En coulisses, Brian Jones, monarque dépossédé (et désaxé), fait grise mine. Cette nuit-ci, une seule chanson (No expectations, joyau élégiaque) met en valeur sa slide-guitar argentine. Sans le savoir, il joue pour la dernière fois avec les Stones six mois plus tard, sa mystérieuse noyade sonnera le glas des Swinging Sixties. Jagger et Richards ont déjà tourné la page. L’année précédente, ils se sont pris les pieds dans un tapis psychédélique médiocrement planant (Their satanic majesties’ request).
Dépités, ils reviennent à leur tanière, le blues, s’imbibent de ses idiomes gaillards et inventent avec Jumpin’ Jack Flash le mythe du diable androgyne jaillissant de sa boîte à malice.
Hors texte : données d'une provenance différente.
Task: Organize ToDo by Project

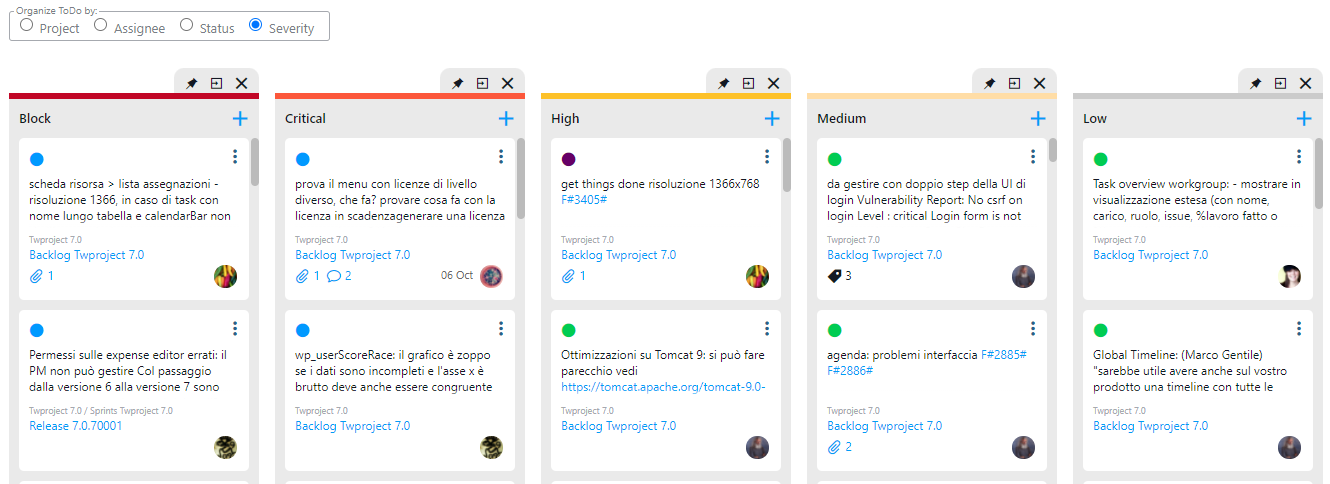Action: pos(27,25)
La tignasse de jais (relique de Performance) et la lippe protubérante, Jagger est ici l’intenable rejeton de Brigitte Bardot (vêtue d’une redingote écarlate, elle aurait dû animer la soirée ; dans le même appareil, Mick-les-mimiques la remplace au pied levé) et Muddy Waters.
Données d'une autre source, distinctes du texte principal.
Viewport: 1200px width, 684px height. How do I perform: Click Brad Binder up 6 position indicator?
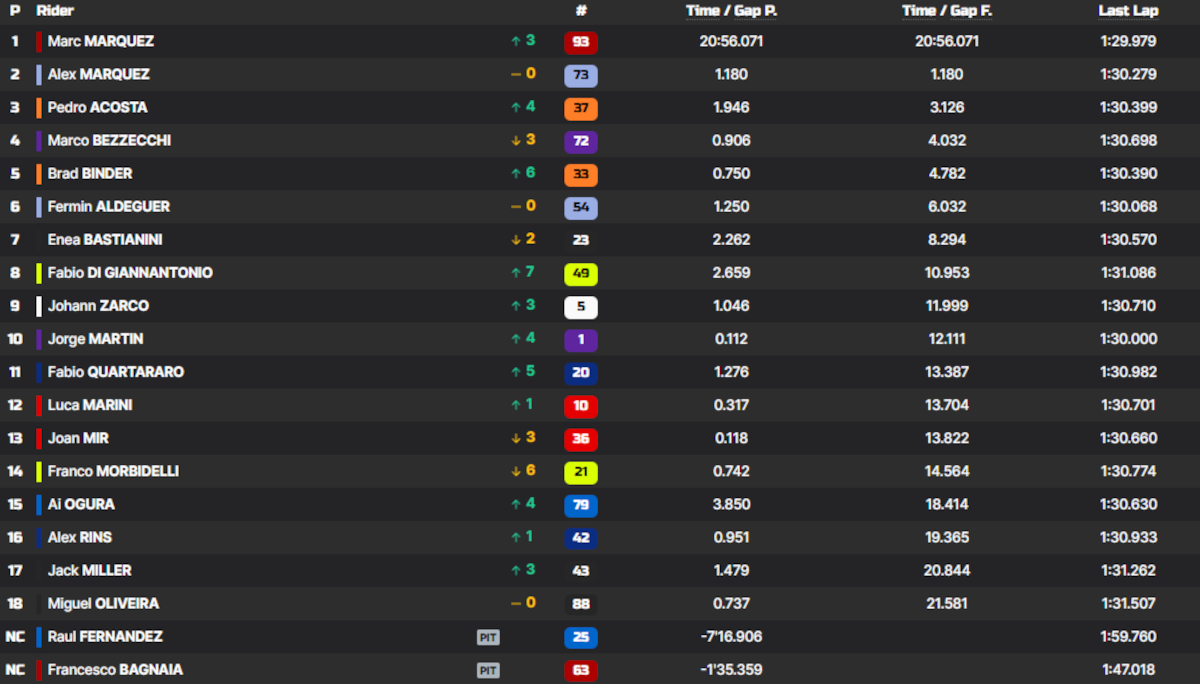pos(523,173)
Pilote émacié de son navire corsaire, Keith Richards détonne sans jamais dénoter, scalpe les mélodies, dépèce les refrains. Sidérante férocité, dévoilée au naturel pour la dernière fois par la suite, elle sera souvent occultée par la virtuosité sans faille de Mick Taylor. Parachute woman, intermède grivois sur Beggar’s banquet, est prétexte à une plongée obscène dans les tréfonds de l’Amérique des claques et des beuglants ; Sympathy for the devil, codicille orgiaque à l’après-midi d’un faune, est une prodigieuse machine à dérégler les sens. Et Salt of the earth rappelle qu’à leur façon, peu doctrinale, Jagger et Richards savaient aussi trousser d’élégantes chansons sociales.